The Plans must be stored in a single, central, comprehensive application that is accessible by plan owners and key stakeholders in the event of an emergency. 

All backup data must be labeled, logged, and available for use during an emergency within stated recovery time objectives. A documented decision-making process will be used to determine what subset of backup data will be additionally encrypted and stored off-site in a secured location outside of the geographical area of the system they are backups of.

3.3 Plan Attributes

The Plans must address an outage that could potentially last for a period of up to six (6) weeks. It must identify risk exposure and either accept the risk or propose mitigation solution(s). 

Backup strategies must comply with predefined businesses continuity requirements, including defined recovery time and point objectives. Backup strategies must be reviewed at least every other year. Recovery strategies must meet recovery objectives defined in accordance with disaster recovery tiers. 

Approved recovery strategies must be tested to ensure they meet required recovery time and recovery point objectives. Recovery strategies must be implemented within a previously agreed upon period, generally not more than 180 days after management approval. 

The Program will provide training and awareness activities on the Plan at least twice per year.

4. Maintenance

Several activities are required to maintain the Plans. Plan owners must ensure that plans contain current and accurate information. Revisions must be completed within 60 days after a test is completed. To ensure effectiveness, the Plans must be integrated into all phases of the IT system life cycle. 

Tests that demonstrate recoverability commensurate with the documented Plans must be conducted regularly and when warranted by changes in the business and/or information systems environment. 

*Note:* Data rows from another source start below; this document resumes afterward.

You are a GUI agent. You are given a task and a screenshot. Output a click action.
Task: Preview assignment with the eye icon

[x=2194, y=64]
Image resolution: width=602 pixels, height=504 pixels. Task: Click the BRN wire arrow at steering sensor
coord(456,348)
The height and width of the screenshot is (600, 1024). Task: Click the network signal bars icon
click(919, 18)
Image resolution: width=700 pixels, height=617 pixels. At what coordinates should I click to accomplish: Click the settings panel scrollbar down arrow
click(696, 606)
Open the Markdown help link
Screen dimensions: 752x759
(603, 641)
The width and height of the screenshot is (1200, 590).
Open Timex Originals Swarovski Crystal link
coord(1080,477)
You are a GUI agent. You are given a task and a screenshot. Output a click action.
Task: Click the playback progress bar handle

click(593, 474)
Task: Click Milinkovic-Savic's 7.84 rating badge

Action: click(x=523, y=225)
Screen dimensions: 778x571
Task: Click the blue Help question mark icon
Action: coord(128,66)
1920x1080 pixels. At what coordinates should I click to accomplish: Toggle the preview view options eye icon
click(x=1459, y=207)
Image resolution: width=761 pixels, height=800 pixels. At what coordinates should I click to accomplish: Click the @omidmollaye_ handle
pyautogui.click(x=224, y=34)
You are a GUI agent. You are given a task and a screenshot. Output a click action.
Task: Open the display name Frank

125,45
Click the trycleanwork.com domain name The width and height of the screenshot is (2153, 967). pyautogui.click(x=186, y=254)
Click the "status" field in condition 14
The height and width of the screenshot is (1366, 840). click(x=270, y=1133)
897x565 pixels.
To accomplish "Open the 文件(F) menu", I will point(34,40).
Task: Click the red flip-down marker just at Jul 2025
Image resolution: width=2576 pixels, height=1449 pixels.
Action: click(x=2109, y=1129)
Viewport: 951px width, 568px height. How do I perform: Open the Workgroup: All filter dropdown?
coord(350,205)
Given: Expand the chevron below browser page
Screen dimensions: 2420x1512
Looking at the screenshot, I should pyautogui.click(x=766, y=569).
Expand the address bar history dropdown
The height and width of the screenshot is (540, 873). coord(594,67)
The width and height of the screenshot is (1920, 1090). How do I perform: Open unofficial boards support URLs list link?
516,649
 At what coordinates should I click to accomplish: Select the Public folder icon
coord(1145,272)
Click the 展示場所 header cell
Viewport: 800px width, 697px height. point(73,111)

Backup media supporting critical business processes must be tested semi-annually. Reviews are required within 60 days after a test to correct exposed deficiencies. 

The following maintenance activities must be conducted annually: 

1. Updating the documented Plan
2. Reviewing the Plan objectives and strategy
3. Updating the internal and external contacts lists
4. Conducting a simulation/desktop exercise
5. Conducting an application recovery test
6. Verifying the alternate site technology
7. Verifying the hardware platform requirements
8. Submitting a DR Status and Recoverability Report
9. IT managers are responsible for briefing staff on their roles and responsibilities related to DR planning, including developing, updating, and testing plans.

5. Additional Resources

5.1 Services Tier Mapping

1. 24 hours (Active/Passive)
   Generally asynchronous data replication/snapshot or some other periodic copy function therefore some data loss is acceptable.Recovery within minutes or hours on hot/warm standby server – requires manual intervention to invoke coupled with some form or data replication.
2. 72 hours (Disk/Tape Restore)
   Generally asynchronous data replication/snapshot or some other periodic copy function therefore some data loss is acceptable.May be coupled with hot site or mobile type solution to provide recovery within days. The volume of data required for recovery may push this into a mirroring requirement to meet RTO objectives.
3. 1 week (Disk/Tape Restore)
   Generally asynchronous data replication/snapshot or some other periodic copy function therefore some data loss is acceptable. May be coupled with hot site or mobile type solution to provide recovery within 1 week.
4. Deferrable.
   Generally, recovery from last captured backup and data loss is acceptable. Deferrable apps can be recovered on an as needed basis –i.e., a complete build solution.

5.2 Hosting Model

WCM Cloud Hosting model

Note: ITS manages the security and privacy segments that transport, process, and/or store WCM data.

5.3 Shared Responsibility Model

Amazon AWS shared responsibility model

5.4 Capability Review and Risk Assessment

It is important to periodically vet all ITS and non-ITS service providers on their continuity practices so that Business data is not at risk. This assessment questionnaire is designed to identify any vulnerability area(s) which is derived from this policy. The completed assessment needs to be shared with the Program for final resolution.